Tovi assessed him, head to toe, her eyes narrowing. “Alright.” She fell back to the original print in the snow. “I’m looking for signs of what’s about.” She pointed to the disturbed patch of snow. “Something’s been here, but it’s not fresh. The snow has frozen and there’s a layer on the top.”

“Do you know what type of demon?”

Her shoulders slumped. “I’m not entirely sure. It’s definitely not a madras. There’s only one print, something of the insect variety.”

A crawling sensation tickled Eldrick’s skin. That sounded dreadful.

Tovi hurried away, scouring the snow. Eldrick inspected in the opposite direction, trying to find similar prints as well. In the Vadon Mountains, demons always made themselves known—madras, italogs, béars. They attacked anything in their wake past the Void.

He caught movement in his peripheral vision, but when he turned, the marsh rippled as snow fell on the glass-like water. His hackles rose.

“It’s probably best if we meet the rest of the group closer to the canyon base,” Tovi said. “Whatever it was—”

The iced marsh cracked like glass as a blue-hued beast burst from the depths. It cried out a piercing roar as water and vegetation dripped from its exoskeleton. Large oval black eyes peered down at them while pincerlike teeth chattered together.

All six of them.

The demon dove for Tovi first. Eldrick ran, his instinct snapping into place as his blood ran cold. He shifted—earlier warnings be damned. Tatters of his shirt burst around him while his leathered armor and axes fell away, and his enchanted trousers molded to his newly enlarged, furred muscle. Across the frozen ground, Eldrick’s elongated feet thundered. His face and torso stretched, the muscles screaming. As he grew a foot taller, his vantage widened, and his agility strengthened.
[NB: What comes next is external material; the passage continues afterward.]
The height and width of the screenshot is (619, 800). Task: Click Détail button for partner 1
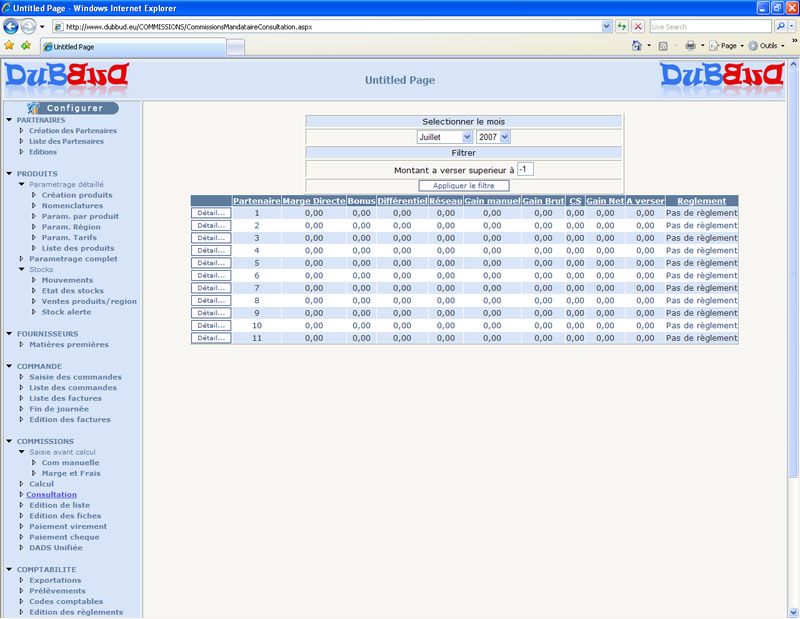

He collided with Tovi before the demon landed a blow, encircling an arm around her waist and pulling her with him as he dove to the side. Jointed arms stabbed into the ground right where Tovi had been standing, leaving an indent similar to the one they’d found in the snow moments ago.

The demon roared again, the sound ricocheting off the trees and surrounding canyon walls. Eldrick and Tovi pulled apart, rolling to opposite sides as the demon pierced the ground again. Eldrick jumped to his feet, squatting into a fighting stance with claws at the ready. He roared, luring the demon’s attention away from Tovi.

It’s insect-like head tilted and swayed as it came closer and closer to Eldrick. Its body never seemed to end, emerging foot by foot from the depths of the marsh. Eldrick had never crossed paths with such a demon, but he’d seen the likeness in the small centipedes that crawled throughout the forest floor of the Vadon Mountains. Farmers hated them in the Drengr Village. Pests that munched on crops. Yet, this one was clearly not on the hunt for carrots or cabbage. It was a demon of Drystan, hungry for him and Tovi.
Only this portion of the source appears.